In April 1994, when the genocide began, Rusesabagina was besieged inside the Mille Collines with his family and hundreds of guests -- mainly ethnic Tutsis like his wife, seeking refuge from machete-wielding mobs outside the hotel gates.

Rusesabagina, a moderate Hutu critical of the extremist regime, appeased the killers with beer and used his connections to barter for food as guests drank pool water in desperation.

Late at night, he sent SOS appeals to European governments and then US-president Bill Clinton using the hotel fax line.

American journalist Philip Gourevitch, who met Rusesabagina while researching the genocide, described "a mild-mannered man, sturdily built and rather ordinary-looking".

"That is how he seemed to regard himself as well, as an ordinary person who did nothing extraordinary in refusing to cave in to the insanity that swirled around him," Gourevitch wrote in his 1998 book "We Wish to Inform You That Tomorrow We Will Be Killed With Our Families".

Fiery critic

Rusesabagina returned to work but became disillusioned with the new Tutsi-dominated government that ousted the Hutu regime and ended the 100-day slaughter that left about 800,000 Rwandans dead.

He accused the Rwandan Patriotic Front (RPF), particularly its leader Paul Kagame, of authoritarianism and promoting anti-Hutu sentiment as the new rulers violently consolidated their power after the genocide.

Rusesabagina left Rwanda in 1996 along with other moderates who believed the space for political opposition was fast shrinking. He relocated to Belgium with his wife and children and faded into obscurity.

Rusesabagina received the Presidential Medal of Freedom from US President George W. Bush in 2005.  By MANDEL NGAN AFPFile Rusesabagina received the Presidential Medal of Freedom from US President George W. Bush in 2005. By MANDEL NGAN (AFP/File)

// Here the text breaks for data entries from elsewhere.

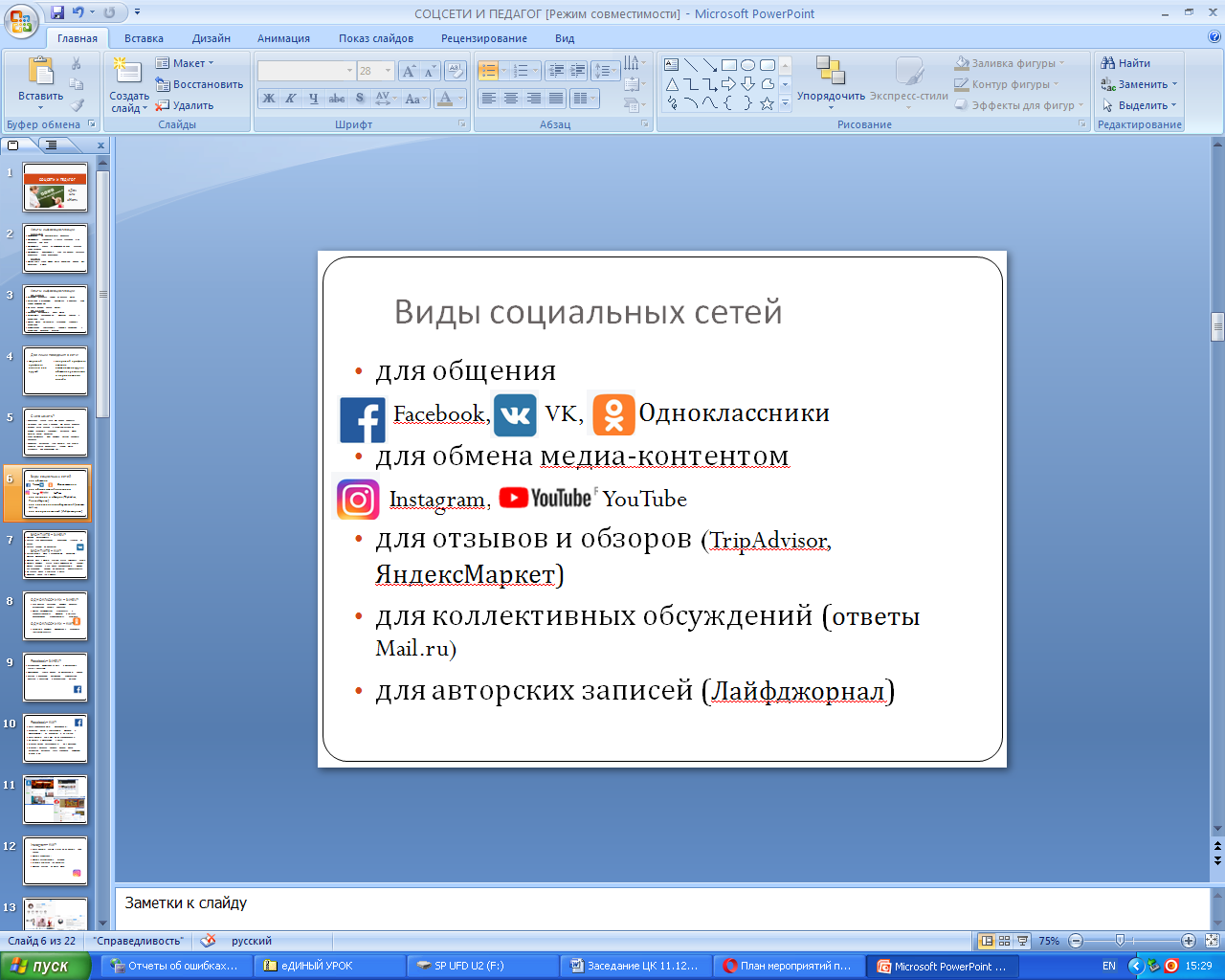1225x980 pixels.
Task: Open the Вставка ribbon tab
Action: [x=144, y=38]
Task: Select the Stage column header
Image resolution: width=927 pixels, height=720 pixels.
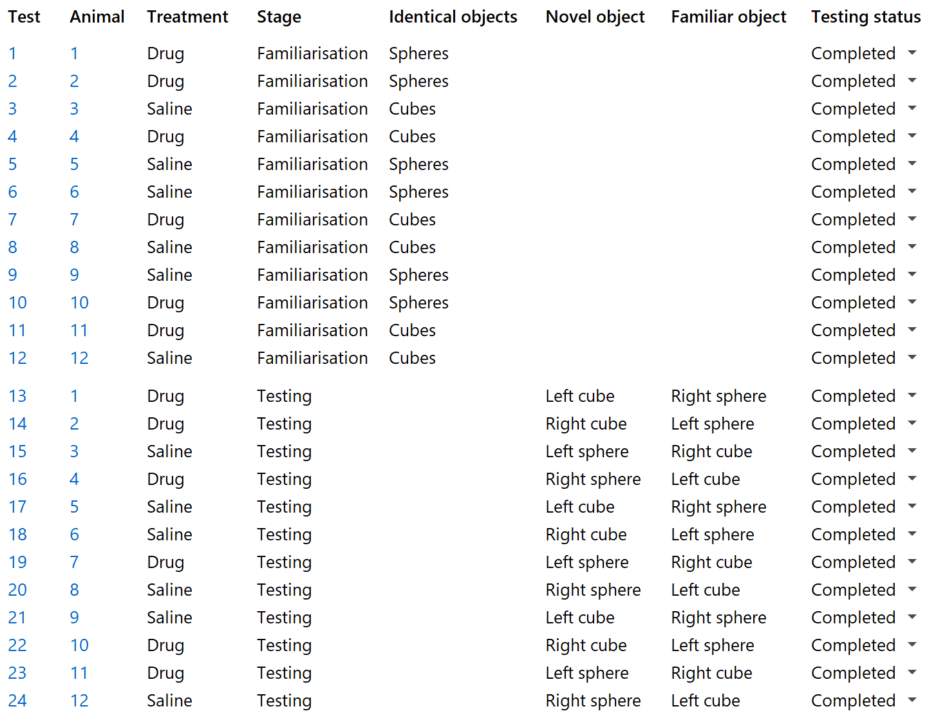Action: (x=277, y=16)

But the 2004 release of "Hotel Rwanda" made Rusesabagina an overnight celebrity.

He was awarded the US Presidential Medal of Freedom, and toured the globe warning of the evils of man.

Over time, he increasingly used his new platform to thunder against Kagame and the RPF in fiery tirades that alienated some allies and attracted powerful enemies.

He came under relentless attack, with Kagame supporters shouting him down at speaking events all over the world.

Survivors from the Mille Collines turned against him, accusing Rusesabagina of profiting from their misery and embellishing his heroics.

As the hounding intensified, Rusesabagina's rhetoric turned darker, said Timothy Longman, who first met the hotelier in the mid-1990s.

"He's always been a soft-spoken person, fairly moderate. What's happened over time, of course, is that as he was attacked, he got pushed into more extreme positions," said Longman, a professor of political science and international relations at Boston University.

Enemy of the state

Rusesabagina was closely involved with exiled political opposition groups.

But in a 2018 video, he pledged support for the National Liberation Front -- an armed group considered a terrorist organisation by Rwanda.

"The time has come for us to use any means possible to bring about change in Rwanda, as all political means have been tried and failed," he said.

Two years later, Rusesabagina boarded a plane he believed was bound for Burundi but landed instead in Rwanda.

He was arrested and put on trial as an enemy of the state.

Frail and bald, clad in the pink uniform worn by Rwandan prisoners, Rusesabagina has now become the focus of a global campaign led by his daughters Anaise and Carine, who on Monday told AFP she was worried he would "be killed in prison".